*** Opening GIVEN INFORMATION ***
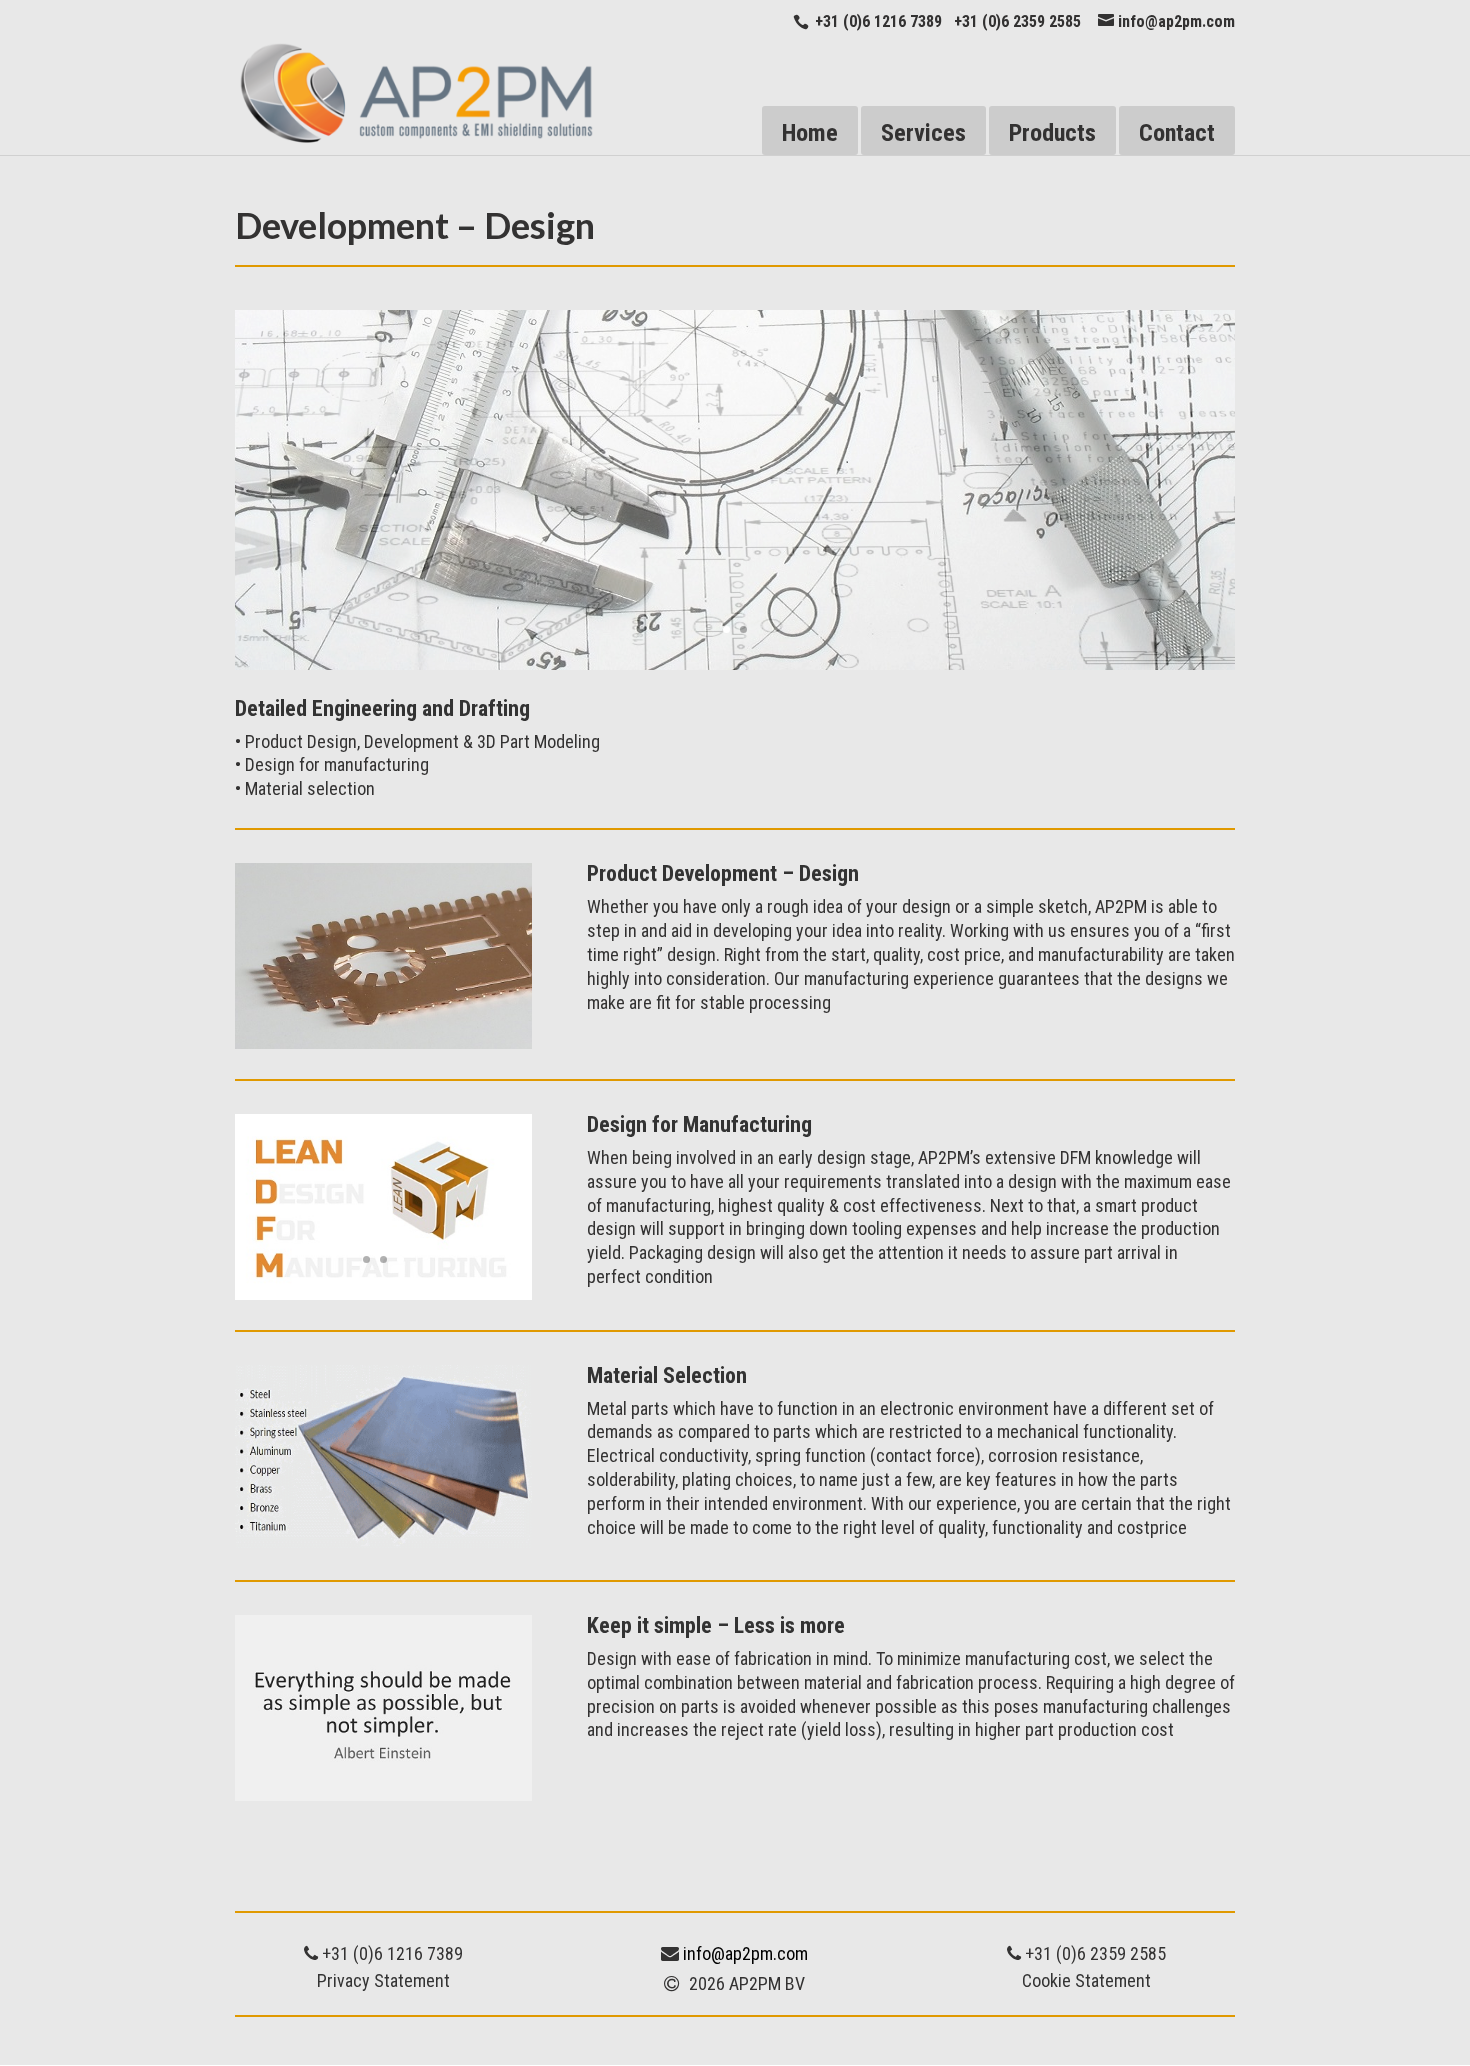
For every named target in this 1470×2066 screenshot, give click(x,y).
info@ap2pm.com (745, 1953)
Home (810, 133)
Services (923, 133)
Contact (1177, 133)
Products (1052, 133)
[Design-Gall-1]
*** Closing GIVEN INFORMATION ***
**TASK ITEM**
After dropping every picture, transcribe each entry exactly.

**SOLUTION TO THIS PROBLEM**
For every named target in this 1470×2066 screenshot, give click(x,y).
info@ap2pm.com (745, 1953)
Home (810, 133)
Services (923, 133)
Contact (1177, 133)
Products (1052, 133)
[Design-Gall-1]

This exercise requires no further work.